Program Assessment - First 60 Days
- The 5 components offer a very unique angle from which I learned much more about myself.
- Didn’t know that the 5 components collectively make up an individual’s inner most core. Nice to have a package (instead of piecemeal revelatory programs) that discloses who I truly am at my deepest core.
- Never realized that the 5 elements are like peeling off layers of an onion one-by-one to get to the very core and that this is a component that ultimately determines our behaviors and habits which we exhibit daily in public to our colleagues, friends, etc.
Component 1
- Parents – Never thought that at my age,
- they would still serve as guides in my life.
- Discovered that my ethnic background affects my thoughts, mindset and behavior.
- My colleague – She is so focused on developing people and leading others. I continue to learn from her.
- My husband – Has a “can do” attitude and does not give up so easily.
- Wildlife – Never thought that watching wildlife shows would teach me to persevere, be patient, how to work effectively in a team and take risks. My wild friends now have become my new teachers. Newly Adopted
Principles
- Values – Honesty, fair-mindedness, justice, putting people ahead of money, respect and value others as human beings, their thinking, experience, ethnic backgrounds, etc.
- Beliefs:
- * If I follow my instincts then I can not go wrongNewly Adopted
- * I can produce anything if I work smart,
- hard and be patient
- * Fail to succeed
- Etc. (there are 3 other elements that make up the “Principles” component)
“Mindset”
- I have a “can do” attitude considering that I was a competitive athlete and that my husband possess the same mindset. He has deepened this mindset in me.
- I have, as a result, take on greater responsibilities and challenges at work in addition to setting higher level athletic goals in my personal endeavors.
- The challenges I will confront will only help me grow and make me a better individual (Growth Mindset.).
- Developed an Entrepreneurial Mindset since I want to introduce a program to enable non-managers and new managers acquire leadership skills and behaviors using another leadership development program I attended and benefited from. This will give these individuals the tools they need since they receive minimal leadership development opportunities today. Newly Adopted
Component 4
- Persevering – I have come to rely on this over the years during my athletic and school life, and now I have carried it over into my professional sphere. My parents and others have taught me to be stronger in confronting life’s tests.

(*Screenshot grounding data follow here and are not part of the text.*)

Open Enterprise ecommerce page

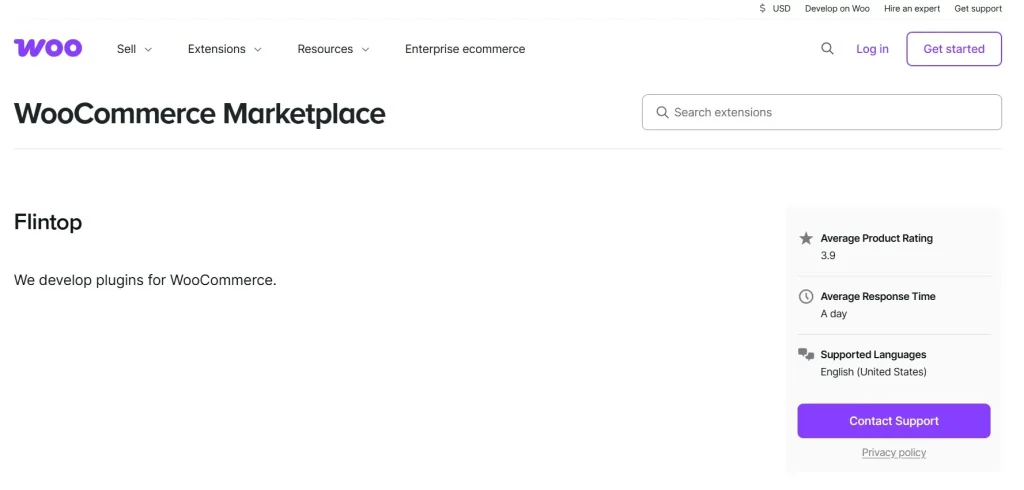click(464, 49)
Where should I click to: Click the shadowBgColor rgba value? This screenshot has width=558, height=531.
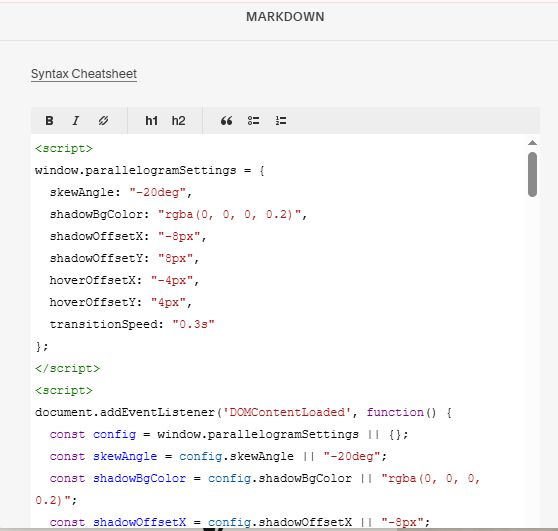point(230,215)
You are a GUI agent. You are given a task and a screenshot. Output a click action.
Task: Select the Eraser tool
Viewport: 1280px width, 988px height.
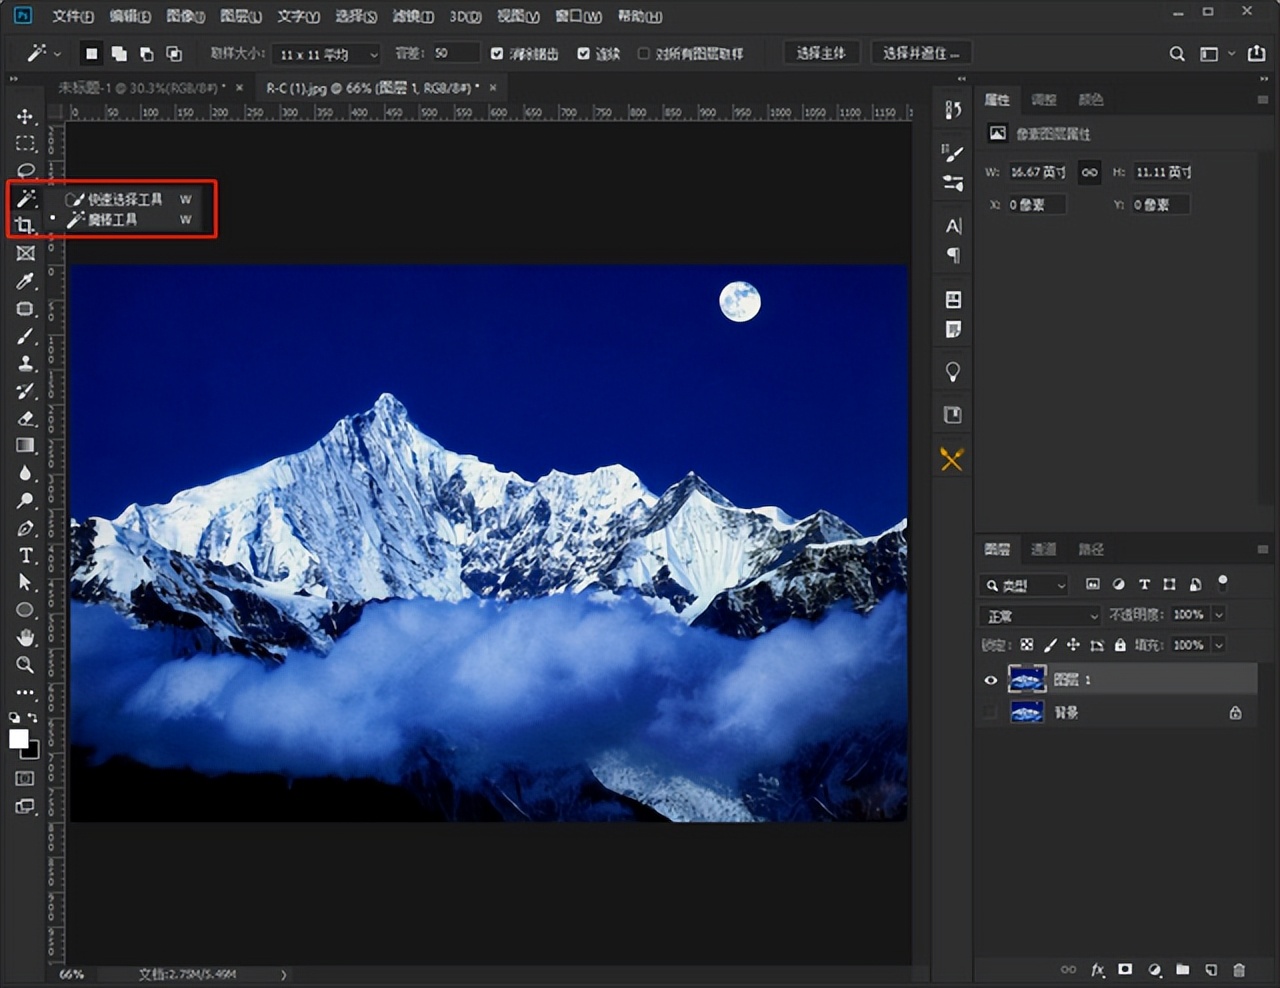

- Exercising my values of honesty, respect for others and placing them ahead of everything else during my most severe tests and challenges as a professional. Without my staff and colleagues, I am nothing.
- Operate in the present moment.
- Actively seek feedback even from those I don’t see eye to eye. Before, I only heard my bosses because I had no choice. Others have a different perspective since I work with them all day. They offer a more broader view. Ultimately, I am seeking to improve myself, so all angles are worth considering. I can probably reach my destination quicker.Newly Adopted
Component 5
- Persevering. There are many intense challenges I have had to overcome from athletic injuries to personal goals of becoming physically fit to professional goal of introducing an new approach to leadership development to senior members who are entrenched in old ways of doing things in my organization.
- Placing people’s interests first since they help me and our clients succeed.
- Look to self before running to others when challenges arise. Newly Adopted
- Trusting myself now that I really know myself better at my core level Newly Adopted
“Bringing it All Together”
- I completed the provided graphic in the Exercise Workbook with responses I cited for each component.
- The graphic gave me a holistic view of myself at my inner most core level and it serves as a visual aid that I can carry with me to refer to and/or add content as I continue to gain deeper self-awareness through my experiences.
Note:
- This testimonial is a glimpse of the benefits “Michelle” realized.
- The entire program is about long-term gain and not quick fixes. Participants can expect to realize improvement every 30-days segments to ultimately reach their long-term vision and goals if they adhere to the plans they create for each behavior.